PROBLEM DETAILS
Rewrite the material below with every occurrence of "Where should I click to:" swapped for "Where do I click to:", leaving all else unchanged.

==== SUPPLIED RECORDS

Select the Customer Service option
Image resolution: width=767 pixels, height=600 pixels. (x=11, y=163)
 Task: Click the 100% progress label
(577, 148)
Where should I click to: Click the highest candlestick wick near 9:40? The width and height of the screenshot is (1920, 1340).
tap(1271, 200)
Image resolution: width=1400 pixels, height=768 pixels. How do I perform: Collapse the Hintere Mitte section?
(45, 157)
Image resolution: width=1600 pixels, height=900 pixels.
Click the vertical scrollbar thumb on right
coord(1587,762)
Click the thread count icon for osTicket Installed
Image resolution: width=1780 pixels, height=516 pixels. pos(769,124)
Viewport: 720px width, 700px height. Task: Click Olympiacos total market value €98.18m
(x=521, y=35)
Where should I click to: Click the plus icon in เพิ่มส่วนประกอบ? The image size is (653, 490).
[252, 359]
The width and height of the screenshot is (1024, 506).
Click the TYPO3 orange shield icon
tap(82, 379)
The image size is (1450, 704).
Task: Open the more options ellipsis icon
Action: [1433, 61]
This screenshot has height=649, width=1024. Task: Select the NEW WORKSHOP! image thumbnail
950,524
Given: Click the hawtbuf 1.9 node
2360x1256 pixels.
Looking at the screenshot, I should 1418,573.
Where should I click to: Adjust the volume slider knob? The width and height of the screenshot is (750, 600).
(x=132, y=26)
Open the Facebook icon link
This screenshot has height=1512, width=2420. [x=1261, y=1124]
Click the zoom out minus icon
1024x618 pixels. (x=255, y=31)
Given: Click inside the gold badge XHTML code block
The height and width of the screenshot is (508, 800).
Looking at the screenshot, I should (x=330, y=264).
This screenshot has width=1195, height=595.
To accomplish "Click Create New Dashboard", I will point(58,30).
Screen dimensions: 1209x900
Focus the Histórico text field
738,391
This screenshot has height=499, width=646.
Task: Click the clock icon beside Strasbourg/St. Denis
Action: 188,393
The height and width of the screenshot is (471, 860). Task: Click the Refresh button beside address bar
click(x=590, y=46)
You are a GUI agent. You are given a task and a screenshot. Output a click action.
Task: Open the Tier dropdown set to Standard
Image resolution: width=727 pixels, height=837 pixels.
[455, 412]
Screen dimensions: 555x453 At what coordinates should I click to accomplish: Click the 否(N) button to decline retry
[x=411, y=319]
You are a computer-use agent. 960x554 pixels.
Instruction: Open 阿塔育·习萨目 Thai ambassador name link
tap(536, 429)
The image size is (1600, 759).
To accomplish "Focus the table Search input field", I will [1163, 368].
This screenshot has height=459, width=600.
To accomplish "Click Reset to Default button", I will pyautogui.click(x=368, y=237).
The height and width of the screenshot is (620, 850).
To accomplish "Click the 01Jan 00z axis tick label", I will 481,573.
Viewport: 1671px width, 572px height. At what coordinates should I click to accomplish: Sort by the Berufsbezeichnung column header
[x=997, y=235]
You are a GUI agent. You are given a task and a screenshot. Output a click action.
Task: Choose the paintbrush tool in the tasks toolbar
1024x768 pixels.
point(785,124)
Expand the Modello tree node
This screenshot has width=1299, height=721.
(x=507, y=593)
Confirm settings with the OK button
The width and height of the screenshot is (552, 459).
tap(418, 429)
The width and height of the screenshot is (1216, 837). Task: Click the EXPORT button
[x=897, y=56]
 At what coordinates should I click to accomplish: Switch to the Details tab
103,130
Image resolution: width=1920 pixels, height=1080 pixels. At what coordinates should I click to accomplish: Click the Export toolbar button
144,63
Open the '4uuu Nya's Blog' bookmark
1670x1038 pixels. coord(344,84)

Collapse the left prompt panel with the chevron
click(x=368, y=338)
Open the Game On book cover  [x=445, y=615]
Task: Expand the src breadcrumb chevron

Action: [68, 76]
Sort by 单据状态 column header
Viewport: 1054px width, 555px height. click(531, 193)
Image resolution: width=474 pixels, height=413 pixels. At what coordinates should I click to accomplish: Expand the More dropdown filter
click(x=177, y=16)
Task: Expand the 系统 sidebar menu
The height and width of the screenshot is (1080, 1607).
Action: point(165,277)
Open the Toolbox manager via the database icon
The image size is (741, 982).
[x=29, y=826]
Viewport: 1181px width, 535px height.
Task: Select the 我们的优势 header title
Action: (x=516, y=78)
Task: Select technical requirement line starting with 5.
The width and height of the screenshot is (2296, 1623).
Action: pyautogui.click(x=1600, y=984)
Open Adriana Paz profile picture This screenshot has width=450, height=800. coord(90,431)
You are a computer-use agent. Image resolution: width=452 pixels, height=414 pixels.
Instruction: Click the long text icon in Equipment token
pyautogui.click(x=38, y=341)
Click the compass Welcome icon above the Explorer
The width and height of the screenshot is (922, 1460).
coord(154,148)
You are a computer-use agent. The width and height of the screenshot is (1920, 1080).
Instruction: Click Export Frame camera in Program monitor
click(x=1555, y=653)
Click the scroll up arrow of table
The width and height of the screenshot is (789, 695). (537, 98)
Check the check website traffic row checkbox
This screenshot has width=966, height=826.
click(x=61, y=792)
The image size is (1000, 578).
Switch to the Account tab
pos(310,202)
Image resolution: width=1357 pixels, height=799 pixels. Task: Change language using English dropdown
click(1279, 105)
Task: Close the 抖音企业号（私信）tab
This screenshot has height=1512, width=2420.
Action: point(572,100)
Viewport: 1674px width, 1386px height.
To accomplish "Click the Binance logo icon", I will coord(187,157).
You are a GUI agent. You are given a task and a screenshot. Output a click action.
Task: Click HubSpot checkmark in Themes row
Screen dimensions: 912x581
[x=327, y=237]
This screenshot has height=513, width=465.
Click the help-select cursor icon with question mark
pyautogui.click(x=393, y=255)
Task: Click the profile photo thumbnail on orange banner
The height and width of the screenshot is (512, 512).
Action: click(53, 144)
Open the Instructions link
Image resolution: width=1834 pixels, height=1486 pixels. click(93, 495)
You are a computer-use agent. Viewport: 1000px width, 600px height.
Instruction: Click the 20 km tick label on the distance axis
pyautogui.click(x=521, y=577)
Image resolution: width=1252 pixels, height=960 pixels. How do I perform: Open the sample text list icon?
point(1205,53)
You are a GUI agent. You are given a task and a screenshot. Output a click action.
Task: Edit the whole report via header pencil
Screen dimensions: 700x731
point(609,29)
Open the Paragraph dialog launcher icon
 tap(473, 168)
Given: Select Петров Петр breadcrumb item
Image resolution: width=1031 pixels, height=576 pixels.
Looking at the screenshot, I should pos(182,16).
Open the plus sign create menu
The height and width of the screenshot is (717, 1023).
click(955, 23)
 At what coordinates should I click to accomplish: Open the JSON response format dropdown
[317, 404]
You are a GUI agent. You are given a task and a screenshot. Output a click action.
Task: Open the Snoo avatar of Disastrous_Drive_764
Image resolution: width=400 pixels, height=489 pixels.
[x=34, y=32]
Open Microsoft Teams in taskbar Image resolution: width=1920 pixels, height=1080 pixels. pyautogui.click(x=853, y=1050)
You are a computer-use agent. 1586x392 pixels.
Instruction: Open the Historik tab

========

CORRECT OUTPUT
Select the Customer Service option
Image resolution: width=767 pixels, height=600 pixels. (x=11, y=163)
 Task: Click the 100% progress label
(577, 148)
Where do I click to: Click the highest candlestick wick near 9:40? The width and height of the screenshot is (1920, 1340).
tap(1271, 200)
Image resolution: width=1400 pixels, height=768 pixels. How do I perform: Collapse the Hintere Mitte section?
(45, 157)
Image resolution: width=1600 pixels, height=900 pixels.
Click the vertical scrollbar thumb on right
coord(1587,762)
Click the thread count icon for osTicket Installed
Image resolution: width=1780 pixels, height=516 pixels. pos(769,124)
Viewport: 720px width, 700px height. Task: Click Olympiacos total market value €98.18m
(x=521, y=35)
Where do I click to: Click the plus icon in เพิ่มส่วนประกอบ? The image size is (653, 490).
[252, 359]
The width and height of the screenshot is (1024, 506).
Click the TYPO3 orange shield icon
tap(82, 379)
The image size is (1450, 704).
Task: Open the more options ellipsis icon
Action: [1433, 61]
This screenshot has height=649, width=1024. Task: Select the NEW WORKSHOP! image thumbnail
950,524
Given: Click the hawtbuf 1.9 node
2360x1256 pixels.
Looking at the screenshot, I should 1418,573.
Where do I click to: Adjust the volume slider knob? The width and height of the screenshot is (750, 600).
(x=132, y=26)
Open the Facebook icon link
This screenshot has height=1512, width=2420. [x=1261, y=1124]
Click the zoom out minus icon
1024x618 pixels. (x=255, y=31)
Given: Click inside the gold badge XHTML code block
The height and width of the screenshot is (508, 800).
Looking at the screenshot, I should (x=330, y=264).
This screenshot has width=1195, height=595.
To accomplish "Click Create New Dashboard", I will point(58,30).
Screen dimensions: 1209x900
Focus the Histórico text field
738,391
This screenshot has height=499, width=646.
Task: Click the clock icon beside Strasbourg/St. Denis
Action: 188,393
The height and width of the screenshot is (471, 860). Task: Click the Refresh button beside address bar
click(x=590, y=46)
You are a GUI agent. You are given a task and a screenshot. Output a click action.
Task: Open the Tier dropdown set to Standard
Image resolution: width=727 pixels, height=837 pixels.
[455, 412]
Screen dimensions: 555x453 At what coordinates should I click to accomplish: Click the 否(N) button to decline retry
[x=411, y=319]
You are a computer-use agent. 960x554 pixels.
Instruction: Open 阿塔育·习萨目 Thai ambassador name link
tap(536, 429)
The image size is (1600, 759).
To accomplish "Focus the table Search input field", I will [1163, 368].
This screenshot has height=459, width=600.
To accomplish "Click Reset to Default button", I will pyautogui.click(x=368, y=237).
The height and width of the screenshot is (620, 850).
To accomplish "Click the 01Jan 00z axis tick label", I will 481,573.
Viewport: 1671px width, 572px height. At what coordinates should I click to accomplish: Sort by the Berufsbezeichnung column header
[x=997, y=235]
You are a GUI agent. You are given a task and a screenshot. Output a click action.
Task: Choose the paintbrush tool in the tasks toolbar
1024x768 pixels.
point(785,124)
Expand the Modello tree node
This screenshot has width=1299, height=721.
(x=507, y=593)
Confirm settings with the OK button
The width and height of the screenshot is (552, 459).
tap(418, 429)
The width and height of the screenshot is (1216, 837). Task: Click the EXPORT button
[x=897, y=56]
 At what coordinates should I click to accomplish: Switch to the Details tab
103,130
Image resolution: width=1920 pixels, height=1080 pixels. At what coordinates should I click to accomplish: Click the Export toolbar button
144,63
Open the '4uuu Nya's Blog' bookmark
1670x1038 pixels. coord(344,84)

Collapse the left prompt panel with the chevron
click(x=368, y=338)
Open the Game On book cover  [x=445, y=615]
Task: Expand the src breadcrumb chevron

Action: [68, 76]
Sort by 单据状态 column header
Viewport: 1054px width, 555px height. click(531, 193)
Image resolution: width=474 pixels, height=413 pixels. At what coordinates should I click to accomplish: Expand the More dropdown filter
click(x=177, y=16)
Task: Expand the 系统 sidebar menu
The height and width of the screenshot is (1080, 1607).
Action: point(165,277)
Open the Toolbox manager via the database icon
The image size is (741, 982).
[x=29, y=826]
Viewport: 1181px width, 535px height.
Task: Select the 我们的优势 header title
Action: (x=516, y=78)
Task: Select technical requirement line starting with 5.
The width and height of the screenshot is (2296, 1623).
Action: pyautogui.click(x=1600, y=984)
Open Adriana Paz profile picture This screenshot has width=450, height=800. coord(90,431)
You are a computer-use agent. Image resolution: width=452 pixels, height=414 pixels.
Instruction: Click the long text icon in Equipment token
pyautogui.click(x=38, y=341)
Click the compass Welcome icon above the Explorer
The width and height of the screenshot is (922, 1460).
coord(154,148)
You are a computer-use agent. The width and height of the screenshot is (1920, 1080).
Instruction: Click Export Frame camera in Program monitor
click(x=1555, y=653)
Click the scroll up arrow of table
The width and height of the screenshot is (789, 695). (537, 98)
Check the check website traffic row checkbox
This screenshot has width=966, height=826.
click(x=61, y=792)
The image size is (1000, 578).
Switch to the Account tab
pos(310,202)
Image resolution: width=1357 pixels, height=799 pixels. Task: Change language using English dropdown
click(1279, 105)
Task: Close the 抖音企业号（私信）tab
This screenshot has height=1512, width=2420.
Action: point(572,100)
Viewport: 1674px width, 1386px height.
To accomplish "Click the Binance logo icon", I will coord(187,157).
You are a GUI agent. You are given a task and a screenshot. Output a click action.
Task: Click HubSpot checkmark in Themes row
Screen dimensions: 912x581
[x=327, y=237]
This screenshot has height=513, width=465.
Click the help-select cursor icon with question mark
pyautogui.click(x=393, y=255)
Task: Click the profile photo thumbnail on orange banner
The height and width of the screenshot is (512, 512).
Action: click(53, 144)
Open the Instructions link
Image resolution: width=1834 pixels, height=1486 pixels. click(93, 495)
You are a computer-use agent. Viewport: 1000px width, 600px height.
Instruction: Click the 20 km tick label on the distance axis
pyautogui.click(x=521, y=577)
Image resolution: width=1252 pixels, height=960 pixels. How do I perform: Open the sample text list icon?
point(1205,53)
You are a GUI agent. You are given a task and a screenshot. Output a click action.
Task: Edit the whole report via header pencil
Screen dimensions: 700x731
point(609,29)
Open the Paragraph dialog launcher icon
 tap(473, 168)
Given: Select Петров Петр breadcrumb item
Image resolution: width=1031 pixels, height=576 pixels.
Looking at the screenshot, I should pos(182,16).
Open the plus sign create menu
The height and width of the screenshot is (717, 1023).
click(955, 23)
 At what coordinates should I click to accomplish: Open the JSON response format dropdown
[317, 404]
You are a GUI agent. You are given a task and a screenshot. Output a click action.
Task: Open the Snoo avatar of Disastrous_Drive_764
Image resolution: width=400 pixels, height=489 pixels.
[x=34, y=32]
Open Microsoft Teams in taskbar Image resolution: width=1920 pixels, height=1080 pixels. pyautogui.click(x=853, y=1050)
You are a computer-use agent. 1586x392 pixels.
Instruction: Open the Historik tab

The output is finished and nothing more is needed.